« Ne cesse pas de reculer derrière toi-même. Et de là contemple… »
René Daumal (1908-1944), je l’ai découvert grâce à la revue Le Grand Jeu , fondée avec ses trois amis Roger Vailland, Roger Gibert-Lecomte et Robert Meyrat qui connaîtra seulement trois numéros de 1928 à 1930.
Si dans ses prémisses, Le Grand Jeu sacrifie à une démarche de rupture radicale avec l’ordre établi et témoigne d’un refus aux intonations libertaires des structures sociales, ce mouvement à l’instar de René Daumal, sans renier la critique sociale reconsidérera positivement l’apport de la tradition. Se dessine ainsi chez Daumal une quête spirituelle marquée par l’influence de René Guénon qui le conduira à s’intéresser très intensément à une Inde « initiatique ». Dès lors, sa critique d’une certaine misère de l’Occident le conduira à œuvrer au nom d’une certaine compréhension de l’œuvre philosophique de Hegel à la recherche de l’Un et à prôner, à l’instar de son ami Roger-Gilbert Lecomte, un monisme radical. Plus tard, il verra dans la pensée de Spinoza, une doctrine plus compatible avec ses lectures hindouistes que le corpus du philosophe de Iéna. Sa conception cyclique du temps le conduira à assigner comme tâche à la révolution la restitutio in intégrum, soit une restauration de l’unité primordiale.
Dès lors, le verbe porté à l’incandescence par la poésie, va constituer l’instrument essentiel de la restitution de cette Parole absolue : « puisque c’est juste au moment où le Mot devient prononçable qu’il est prononcé, la parole poétique est, de tous les modes d’expression, nécessairement le plus » juste, le plus proche de la parole absolue ».
On comprend ainsi mieux pourquoi René Daumal ait formé le vœu que Le Grand Jeu s’appelât « la Voie », laissant ainsi percer ses affinités assumées avec la tradition.

Poète, critique, essayiste, indianiste, cette figure intrépide de l’avant-garde poétique à la marge du surréalisme, nous hante tant pas son souffle mystique que par sa lucidité. L’auteur du Contre- Ciel (Poésie, Gallimard) se veut épris de liberté.

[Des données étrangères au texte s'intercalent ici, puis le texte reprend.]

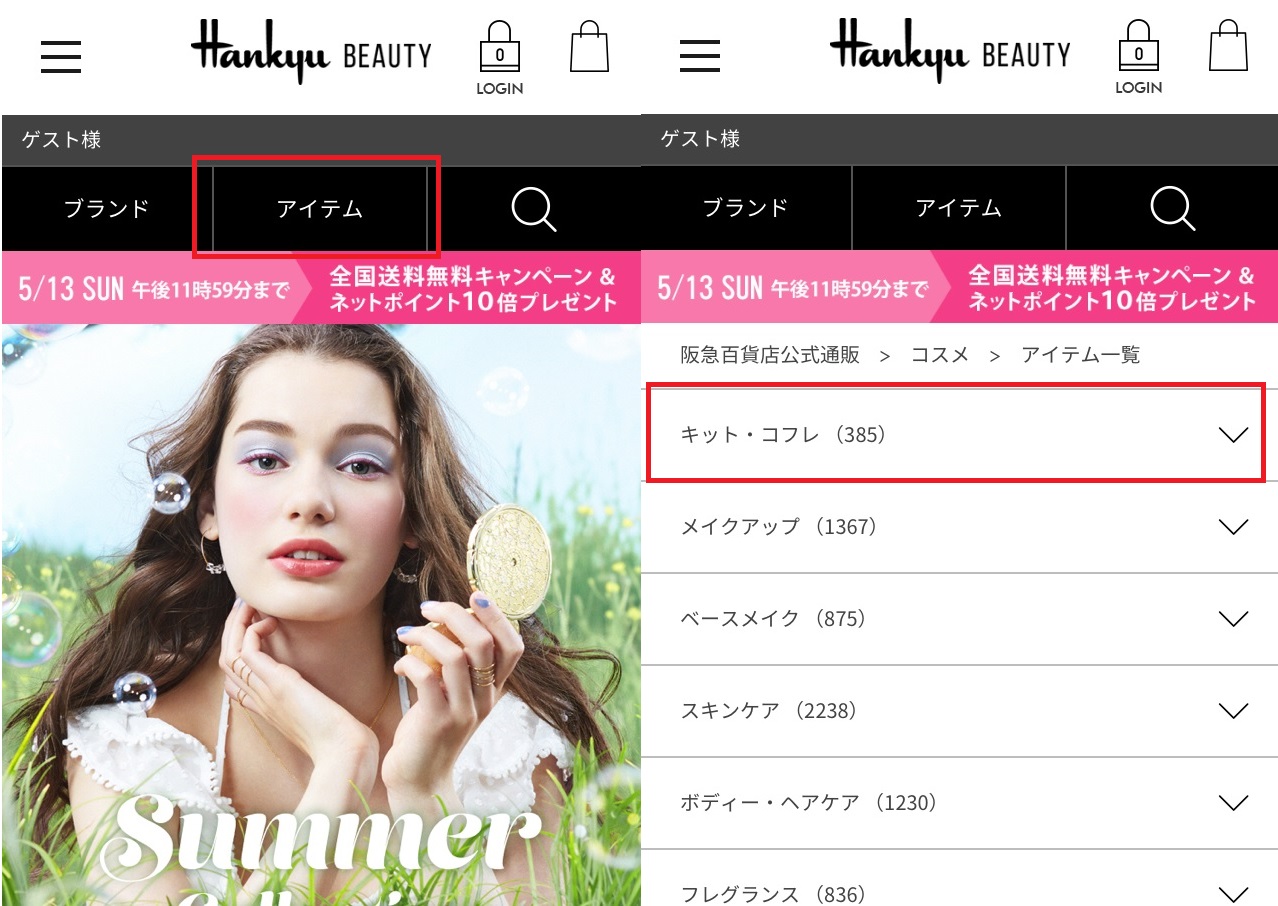
Task: Tap the search magnifier on right screen
Action: pyautogui.click(x=1172, y=209)
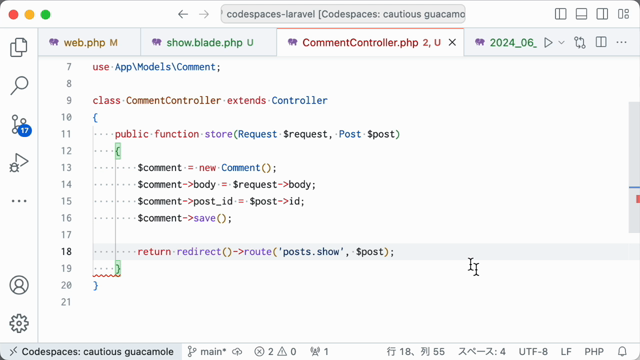This screenshot has height=360, width=640.
Task: Split the editor to the right
Action: tap(601, 42)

Son cri « Qui a soif me suive » s’apprête à nous conduire vers cette quête spirituelle et « transparente » à la fois où son verbe « en noir et blanc et noir et blanc » fait l’éloge de la révolte :
Je vous parle sans passion,
noir et blanc et noir et blanc,
clac ! vous voyez qu’on s’y fait vite,
je vous parle sans amour,
et pourtant vous savez bien…
-il faut être évident jusqu’à l’absurde
Le sillon poétique creusé par René Daumal empreint d’un regard critique des erreurs de jeunesse demeure onirique sans pour autant « rompre avec le silence », comme il le décrit sous un voile de déchirure mortelle:
Il suffit d’un mot
Nomme si tu peux ton ombre, ta peur
et montre-lui le tour de sa tête,
le tour de ton monde et si tu peux
prononce-le, le mot des catastrophes,
si tu oses rompre ce silence
tissé de rires muets, — si tu oses
sans complices casser la boule,
déchirer la trame,
tout seul, tout seul, et plante là tes yeux
et viens aveugle vers la nuit,
viens vers ta mort qui ne te voit pas,
seul si tu oses rompre la nuit
pavée de prunelles mortes,
sans complices si tu oses
seul venir nu vers la mère des morts –
dans le cœur de son cœur ta prunelle repose –
écoute-la t’appeler : mon enfant,
écoute-la t’appeler par ton nom.
Le Contre-Ciel, Poésie/Gallimard

Cependant, « cette soif » qu’il nous incite à éprouver est riche de son appétence pour les textes hindouistes consacrée par la publication d’un ouvrage posthume sur la langue sanscrite.
Voulant casser le dogme, sa quête reste pure et son verbe puissant.
« La recherche de la pureté, qui seule permet la réceptivité entière, le souci de l’authenticité, qui exige une constante remise en question de tout, constituent les principes de ce qui ressemble fort à une mystique, mais à une mystique qui refuse le carcan des religions. »
Et ainsi, Daumal nous convie à ressentir la « soif » de retrouver cette « Parole de vérité » en laquelle se conjugue révolution et tradition.